The characters we care about are always a single code unit.
I'd rather implementers not have to do fancy transcoding here.
> Do we expect implementations to accept text_encoding("csIBBM904") and
> > interpret it as "IBM904"?
> >
> >
> > Yes, that has been discussed with Hubert, renaming aliases would defeat
> the purposes of aliases
>
> Fine.
>
> >
> > The postcondition for "text_encoding(id mib)" seems to imply that a
> > name lookup must be done here. I thought we didn't want that.
> >
> >
> > No, we added the is_ templates functions to avoid the lookup
>
> For the environment, agreed.
> For the literals, it's consteval, which should cover that.
>
> Do we have implementation experience that we can avoid the string
> table in the executable if call literal() ?
Yes !
> Jens
>
> On 23/09/2021 11.48, Corentin Jabot wrote:
> > Thank you for your feedback Jens,
> > https://isocpp.org/files/papers/D1885R8.pdf <
> https://isocpp.org/files/papers/D1885R8.pdf>
>
> More comments:
>
> A note in the paper says:
>
> [ Note: The name and value of each enumerator in the text_encoding::id
> enum is identical to
> those specified in [rfc3808] except for the following modifications:
> • the ”cs” prefix is removed from each name
> • csUnicode is renamed text_encoding::id::UCS2
> • csIBBM904 is renamed text_encoding::id::IBM904 ]
>
> If we have a note referring to RFC 3808, that needs to be in bibliography.
>
You are right, I'll update that reference, it should be iana now
>
> I think what confuses me here big time is the following:
>
> - the primary name and the aliases are taking from the IANA table
>
> - the enumerator names are taken from RFC 3808, which is
> meanwhile obsoleted by the progress in the IANA table.
> In particular, CP50220 doesn't exist in RFC 3808, so what's
> the rationale for having it (under this name) in the enumerators?
>
> Shouldn't we just use the IANA table as the source
> of the enumerators, considering this sentence from RFC 3808:
> "Enum names are derived from the IANA Charset Registry 'Alias'
> fields that begin with 'cs' (for character set)."
>
> Suggestion for the note:
>
> "[ Note: The name and value of each enumerator in the text_encoding::id
> enum is identical to
> those specified in [rfc3808] except for the following modifications:"
>
> ->
>
> "[ Note: The name of each enumerator of the enumeration text_encoding::id
> is derived from the alias of each primary name that begins with "cs",
> as follows:"
>
>
Agreed
>
> I'm not seeing rationale in the prose section of the paper why
> NATS-DANO and NATS-DANO-ADD are excluded from the ids, if everything
> else is.
>
I'll add some prose
>
>
> Typo: "in the the"
>
>
> "[ Note: This comparison is identical to the ”Charset Alias Matching”
> algorithm described in the
> Unicode Technical Standard 22. — end note ]"
>
> Please add an entry in the bibliography for that Technical Standard 22.
>
Done
>
>
> "followed by one or more element"
>
> plural "elements"
>
>
>
> > I hope the addition of "recommended practice" sections will resolve the
> questions both Hubert and you still have.

Available data:
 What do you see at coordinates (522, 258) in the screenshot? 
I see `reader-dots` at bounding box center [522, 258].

==

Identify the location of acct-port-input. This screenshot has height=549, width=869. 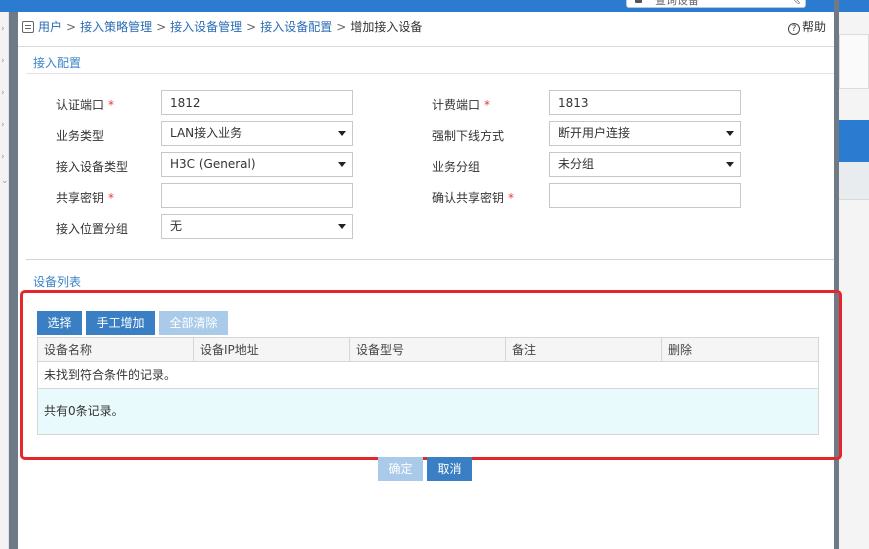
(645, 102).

Activity: In the text_encoding discussion, why is the IANA table proposed instead of RFC 3808 as the source of the enumerator names?

Answer to the exercise: RFC 3808 has since been made obsolete by the progress in the IANA table, and it does not contain names such as CP50220 that appear among the enumerators. RFC 3808 itself also says that its enum names are derived from the IANA Charset Registry "Alias" fields that begin with "cs".